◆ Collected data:
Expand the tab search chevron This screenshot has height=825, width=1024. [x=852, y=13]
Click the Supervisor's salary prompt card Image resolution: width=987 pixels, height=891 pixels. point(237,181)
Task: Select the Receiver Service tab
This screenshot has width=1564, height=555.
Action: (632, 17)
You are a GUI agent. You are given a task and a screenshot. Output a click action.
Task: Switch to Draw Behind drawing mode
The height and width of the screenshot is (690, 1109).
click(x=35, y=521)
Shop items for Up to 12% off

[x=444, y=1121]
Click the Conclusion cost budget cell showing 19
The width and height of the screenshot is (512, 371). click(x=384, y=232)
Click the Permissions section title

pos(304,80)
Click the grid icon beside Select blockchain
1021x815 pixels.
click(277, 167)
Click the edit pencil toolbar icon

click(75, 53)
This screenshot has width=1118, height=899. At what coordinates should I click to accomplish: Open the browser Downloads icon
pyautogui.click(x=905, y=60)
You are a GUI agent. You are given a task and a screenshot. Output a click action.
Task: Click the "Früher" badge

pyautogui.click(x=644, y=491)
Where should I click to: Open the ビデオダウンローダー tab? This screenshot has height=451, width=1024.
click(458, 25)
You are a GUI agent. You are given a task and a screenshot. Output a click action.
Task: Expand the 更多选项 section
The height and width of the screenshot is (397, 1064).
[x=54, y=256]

◆ WHAT TO PRODUCE:
Every entry, from the first line to the last, should be retyped exactly.

◆ ANSWER TO THIS TASK:
Expand the tab search chevron This screenshot has height=825, width=1024. [x=852, y=13]
Click the Supervisor's salary prompt card Image resolution: width=987 pixels, height=891 pixels. point(237,181)
Task: Select the Receiver Service tab
This screenshot has width=1564, height=555.
Action: (632, 17)
You are a GUI agent. You are given a task and a screenshot. Output a click action.
Task: Switch to Draw Behind drawing mode
The height and width of the screenshot is (690, 1109).
click(x=35, y=521)
Shop items for Up to 12% off

[x=444, y=1121]
Click the Conclusion cost budget cell showing 19
The width and height of the screenshot is (512, 371). click(x=384, y=232)
Click the Permissions section title

pos(304,80)
Click the grid icon beside Select blockchain
1021x815 pixels.
click(277, 167)
Click the edit pencil toolbar icon

click(75, 53)
This screenshot has width=1118, height=899. At what coordinates should I click to accomplish: Open the browser Downloads icon
pyautogui.click(x=905, y=60)
You are a GUI agent. You are given a task and a screenshot. Output a click action.
Task: Click the "Früher" badge

pyautogui.click(x=644, y=491)
Where should I click to: Open the ビデオダウンローダー tab? This screenshot has height=451, width=1024.
click(458, 25)
You are a GUI agent. You are given a task and a screenshot. Output a click action.
Task: Expand the 更多选项 section
The height and width of the screenshot is (397, 1064).
[x=54, y=256]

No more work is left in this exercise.